If he'd been uncomfortable before, he seemed completely out of his depth now. She could feel his fingers tensing up and twitching a little bit where they sat on her back, but she couldn't take the words back now and wouldn't if she could have. It was the truth. She was glad to have married him, and she was glad to have had the choice of him.
She would probably regret her candor in the morning, but there was a lightness in her chest that hadn't been there before, and she hadn't realized how heavy the weight of never having said the words out loud had been before.

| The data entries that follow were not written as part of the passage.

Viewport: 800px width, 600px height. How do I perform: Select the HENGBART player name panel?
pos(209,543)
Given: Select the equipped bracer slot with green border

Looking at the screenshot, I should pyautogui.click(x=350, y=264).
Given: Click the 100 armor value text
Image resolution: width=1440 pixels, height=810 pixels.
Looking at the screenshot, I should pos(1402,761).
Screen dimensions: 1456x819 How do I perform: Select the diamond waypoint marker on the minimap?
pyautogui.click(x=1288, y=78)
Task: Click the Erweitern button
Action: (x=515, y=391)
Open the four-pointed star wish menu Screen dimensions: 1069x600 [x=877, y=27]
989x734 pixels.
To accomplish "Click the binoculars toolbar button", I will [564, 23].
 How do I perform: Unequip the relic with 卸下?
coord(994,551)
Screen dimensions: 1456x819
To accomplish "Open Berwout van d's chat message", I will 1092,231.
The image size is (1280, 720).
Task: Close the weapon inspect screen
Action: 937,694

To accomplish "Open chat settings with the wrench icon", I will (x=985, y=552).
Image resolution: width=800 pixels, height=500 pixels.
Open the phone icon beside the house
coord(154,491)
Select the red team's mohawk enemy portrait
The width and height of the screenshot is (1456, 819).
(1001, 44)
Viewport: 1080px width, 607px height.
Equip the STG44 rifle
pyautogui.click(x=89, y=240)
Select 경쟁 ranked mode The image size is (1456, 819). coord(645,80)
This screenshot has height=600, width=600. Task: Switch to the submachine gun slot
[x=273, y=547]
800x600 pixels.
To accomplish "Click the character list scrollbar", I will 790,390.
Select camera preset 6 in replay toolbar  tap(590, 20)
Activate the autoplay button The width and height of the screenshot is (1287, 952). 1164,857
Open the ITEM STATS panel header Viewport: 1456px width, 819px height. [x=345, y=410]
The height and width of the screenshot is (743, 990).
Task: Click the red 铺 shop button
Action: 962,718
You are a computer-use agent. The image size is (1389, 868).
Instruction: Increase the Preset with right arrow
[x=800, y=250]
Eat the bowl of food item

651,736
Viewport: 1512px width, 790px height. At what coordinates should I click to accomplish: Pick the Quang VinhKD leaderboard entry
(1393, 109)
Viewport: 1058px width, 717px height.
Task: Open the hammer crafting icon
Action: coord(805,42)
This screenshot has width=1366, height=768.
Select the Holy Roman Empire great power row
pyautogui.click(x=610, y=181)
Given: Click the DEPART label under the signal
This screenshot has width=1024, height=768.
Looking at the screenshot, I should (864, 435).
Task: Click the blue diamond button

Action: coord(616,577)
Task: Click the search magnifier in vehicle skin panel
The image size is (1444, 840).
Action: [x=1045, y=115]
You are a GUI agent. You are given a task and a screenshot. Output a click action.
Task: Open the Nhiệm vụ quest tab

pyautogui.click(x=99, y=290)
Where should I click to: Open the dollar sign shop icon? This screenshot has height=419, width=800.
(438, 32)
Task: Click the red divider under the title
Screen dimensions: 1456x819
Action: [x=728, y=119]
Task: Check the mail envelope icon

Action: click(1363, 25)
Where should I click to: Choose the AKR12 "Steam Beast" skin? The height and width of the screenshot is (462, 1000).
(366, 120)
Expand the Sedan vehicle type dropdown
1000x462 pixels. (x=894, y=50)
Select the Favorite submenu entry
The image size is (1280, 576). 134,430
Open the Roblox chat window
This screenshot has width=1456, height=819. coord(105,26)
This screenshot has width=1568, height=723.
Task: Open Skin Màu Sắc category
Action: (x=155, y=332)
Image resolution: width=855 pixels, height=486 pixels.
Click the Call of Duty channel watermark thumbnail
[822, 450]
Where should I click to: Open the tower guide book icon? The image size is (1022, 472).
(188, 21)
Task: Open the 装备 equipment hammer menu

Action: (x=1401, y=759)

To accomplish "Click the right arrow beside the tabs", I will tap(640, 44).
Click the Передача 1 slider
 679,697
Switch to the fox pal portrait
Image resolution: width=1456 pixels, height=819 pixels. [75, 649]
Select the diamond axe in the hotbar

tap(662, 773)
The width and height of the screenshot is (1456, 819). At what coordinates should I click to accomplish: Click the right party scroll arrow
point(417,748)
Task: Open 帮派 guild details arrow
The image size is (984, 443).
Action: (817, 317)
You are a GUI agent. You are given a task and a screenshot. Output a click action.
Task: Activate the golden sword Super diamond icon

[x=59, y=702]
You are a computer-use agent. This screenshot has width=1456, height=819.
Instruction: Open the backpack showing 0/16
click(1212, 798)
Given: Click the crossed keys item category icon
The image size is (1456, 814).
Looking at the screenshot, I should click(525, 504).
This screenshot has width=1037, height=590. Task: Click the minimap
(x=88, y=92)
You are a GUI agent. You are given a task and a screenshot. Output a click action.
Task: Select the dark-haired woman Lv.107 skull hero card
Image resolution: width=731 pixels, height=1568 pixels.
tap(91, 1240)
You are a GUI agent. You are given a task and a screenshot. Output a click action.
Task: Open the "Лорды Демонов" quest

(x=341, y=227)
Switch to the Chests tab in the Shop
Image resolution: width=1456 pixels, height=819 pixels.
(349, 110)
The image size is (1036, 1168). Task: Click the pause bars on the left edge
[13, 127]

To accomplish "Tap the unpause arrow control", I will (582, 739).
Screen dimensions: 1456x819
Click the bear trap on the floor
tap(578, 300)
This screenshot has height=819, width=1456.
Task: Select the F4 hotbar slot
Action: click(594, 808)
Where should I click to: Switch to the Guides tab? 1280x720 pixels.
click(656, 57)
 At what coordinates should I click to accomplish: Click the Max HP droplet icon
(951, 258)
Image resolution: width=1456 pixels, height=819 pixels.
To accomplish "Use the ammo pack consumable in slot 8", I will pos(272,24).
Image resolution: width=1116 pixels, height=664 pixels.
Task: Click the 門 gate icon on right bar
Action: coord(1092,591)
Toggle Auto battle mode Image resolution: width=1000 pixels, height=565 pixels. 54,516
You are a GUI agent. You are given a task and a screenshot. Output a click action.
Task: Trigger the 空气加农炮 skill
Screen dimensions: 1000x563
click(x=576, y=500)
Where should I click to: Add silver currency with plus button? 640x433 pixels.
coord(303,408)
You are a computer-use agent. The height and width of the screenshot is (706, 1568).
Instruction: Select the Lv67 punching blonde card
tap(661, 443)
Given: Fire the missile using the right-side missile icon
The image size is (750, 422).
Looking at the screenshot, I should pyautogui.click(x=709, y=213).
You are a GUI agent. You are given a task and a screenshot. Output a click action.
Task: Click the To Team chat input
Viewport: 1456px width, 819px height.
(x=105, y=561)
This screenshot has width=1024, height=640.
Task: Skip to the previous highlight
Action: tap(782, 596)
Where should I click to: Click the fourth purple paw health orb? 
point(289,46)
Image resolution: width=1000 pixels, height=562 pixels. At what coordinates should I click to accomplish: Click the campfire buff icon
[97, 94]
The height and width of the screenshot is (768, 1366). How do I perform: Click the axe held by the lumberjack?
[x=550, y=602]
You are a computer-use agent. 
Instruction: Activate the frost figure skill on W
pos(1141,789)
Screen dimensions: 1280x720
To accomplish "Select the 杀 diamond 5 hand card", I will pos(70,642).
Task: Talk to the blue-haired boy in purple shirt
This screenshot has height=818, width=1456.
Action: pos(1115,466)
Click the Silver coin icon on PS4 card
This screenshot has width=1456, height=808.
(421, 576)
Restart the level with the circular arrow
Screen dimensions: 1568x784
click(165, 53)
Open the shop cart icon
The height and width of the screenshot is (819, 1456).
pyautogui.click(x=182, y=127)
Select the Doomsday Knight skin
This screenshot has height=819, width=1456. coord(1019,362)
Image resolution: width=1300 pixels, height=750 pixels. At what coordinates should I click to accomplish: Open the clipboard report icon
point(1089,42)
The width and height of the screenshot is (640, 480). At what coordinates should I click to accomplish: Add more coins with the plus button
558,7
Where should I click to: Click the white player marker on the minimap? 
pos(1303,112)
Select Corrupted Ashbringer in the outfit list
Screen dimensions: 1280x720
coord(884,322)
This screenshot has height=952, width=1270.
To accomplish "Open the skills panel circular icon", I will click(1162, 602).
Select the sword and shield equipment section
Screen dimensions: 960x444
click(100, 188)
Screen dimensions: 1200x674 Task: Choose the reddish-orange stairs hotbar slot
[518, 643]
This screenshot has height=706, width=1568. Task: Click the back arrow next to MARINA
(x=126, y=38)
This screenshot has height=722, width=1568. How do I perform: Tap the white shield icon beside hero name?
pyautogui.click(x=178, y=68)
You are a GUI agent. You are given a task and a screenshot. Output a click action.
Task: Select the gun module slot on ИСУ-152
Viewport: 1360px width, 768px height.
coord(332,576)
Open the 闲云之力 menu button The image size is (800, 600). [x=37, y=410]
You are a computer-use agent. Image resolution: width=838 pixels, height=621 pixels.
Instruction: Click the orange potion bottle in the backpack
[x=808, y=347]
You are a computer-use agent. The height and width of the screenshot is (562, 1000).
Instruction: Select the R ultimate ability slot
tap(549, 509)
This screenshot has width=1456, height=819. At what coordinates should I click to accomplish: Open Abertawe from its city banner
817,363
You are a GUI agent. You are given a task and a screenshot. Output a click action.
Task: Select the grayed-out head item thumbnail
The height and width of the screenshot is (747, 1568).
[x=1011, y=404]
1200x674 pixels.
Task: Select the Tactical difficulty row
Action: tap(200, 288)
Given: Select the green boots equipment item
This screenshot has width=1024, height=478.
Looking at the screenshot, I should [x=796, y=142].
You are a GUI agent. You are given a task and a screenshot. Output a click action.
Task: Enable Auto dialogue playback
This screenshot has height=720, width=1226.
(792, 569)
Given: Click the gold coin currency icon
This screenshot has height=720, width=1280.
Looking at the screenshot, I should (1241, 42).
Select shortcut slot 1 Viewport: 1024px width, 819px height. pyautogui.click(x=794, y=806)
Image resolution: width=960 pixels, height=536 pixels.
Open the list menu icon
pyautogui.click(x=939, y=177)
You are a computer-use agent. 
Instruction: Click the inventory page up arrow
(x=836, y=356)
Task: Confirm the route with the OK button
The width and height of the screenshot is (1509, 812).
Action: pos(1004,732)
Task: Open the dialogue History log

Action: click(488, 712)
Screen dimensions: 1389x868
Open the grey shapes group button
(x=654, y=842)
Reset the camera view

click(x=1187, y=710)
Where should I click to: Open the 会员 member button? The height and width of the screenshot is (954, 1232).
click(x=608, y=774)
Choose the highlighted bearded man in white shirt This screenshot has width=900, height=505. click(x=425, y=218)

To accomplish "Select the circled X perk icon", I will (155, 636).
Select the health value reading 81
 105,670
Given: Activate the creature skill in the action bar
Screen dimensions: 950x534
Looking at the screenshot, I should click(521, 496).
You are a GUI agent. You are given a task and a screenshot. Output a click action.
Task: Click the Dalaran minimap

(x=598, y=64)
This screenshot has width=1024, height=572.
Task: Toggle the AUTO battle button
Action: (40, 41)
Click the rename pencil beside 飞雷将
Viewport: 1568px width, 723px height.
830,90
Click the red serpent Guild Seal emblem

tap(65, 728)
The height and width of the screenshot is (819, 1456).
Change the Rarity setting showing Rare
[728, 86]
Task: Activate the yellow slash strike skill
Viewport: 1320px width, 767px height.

She'd carried her burden so long that she barely remembered what it felt like to have it gone.
It was comfortable between Rhys and Rose, and Belle let her eyes begin to grow heavy at last as sleep began to claim her. She drifted slowly off to a dreamless sleep in her husband's arms, feeling for the first time as though she could someday not be so frightened as she had been. Perhaps this wasn't the life she'd always dreamed of, but it was warm and she was safe and how could she be unhappy with that?